---- SELECTED EXTRACT

Has NHS spending increased year on year?
The NHS needs more money every year in every nation of the UK. But do the SNP’s claims about record spending levels stack up?
“Health spending has increased year-on-year.”
First Minister’s Questions,
Thursday, October 25th, 2018
Between 2016/17 and 2017/18, the overall health budget increased by 1.5 per cent in cash terms. But taking inflation into account, the budget decreased by 0.2 per cent. (Source: Audit Scotland)
Three health boards required a loan from the Scottish Government last year and the majority relied on short-term measures to balance their books. (Source: Audit Scotland)
The best like-for-like comparison suggests the Scottish Government estimate for funding growth for the NHS over the next five years is around 3.5% in annual, cash-terms - compared to around 6.7% estimated for England. (Source: report by independent economist John McLaren)
What the experts say
“The overall health budget in 2017/18 was £13.1 billion, a 0.2 per cent decrease in real terms on the previous year. The NHS struggled to break even.
Three boards required a loan from the Scottish Government and the majority relied on short-term measures to balance their books. NHS boards achieved unprecedented savings of £449.1 million in 2017/18 by relying heavily on one-off savings.
This is not sustainable.”
Audit Scotland report, NHS in Scotland 2018.
Scotland in Union Fact Check Conclusion:
When making year-on-year spending comparisons, it is important to take account of inflation and calculate figures in real-terms. Nicola Sturgeon is therefore misleading voters when she claims that health spending has increased year-on-year.

--------

» **AIM 1**: In the NHS spending fact check, why does the conclusion call the claim that health spending has increased year on year misleading? Answer in one to three sentences.
» **AIM 2**:
Answer these questions from the NHS spending fact check:
(a) What was the overall health budget in 2017/18?
(b) How much in savings did NHS boards achieve in 2017/18?
(c) What annual cash-terms funding growth is estimated for England?
The material after this point is not needed.

---- DATA EXCERPT

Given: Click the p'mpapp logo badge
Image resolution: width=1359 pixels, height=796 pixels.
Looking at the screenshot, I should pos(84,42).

--------

» **FULL OUTPUT 1**: The conclusion says that year-on-year spending comparisons must account for inflation and use real-terms figures. Between 2016/17 and 2017/18 the health budget rose by 1.5 per cent in cash terms but fell by 0.2 per cent once inflation was taken into account.

» **FULL OUTPUT 2**:
(a) £13.1 billion
(b) £449.1 million
(c) Around 6.7%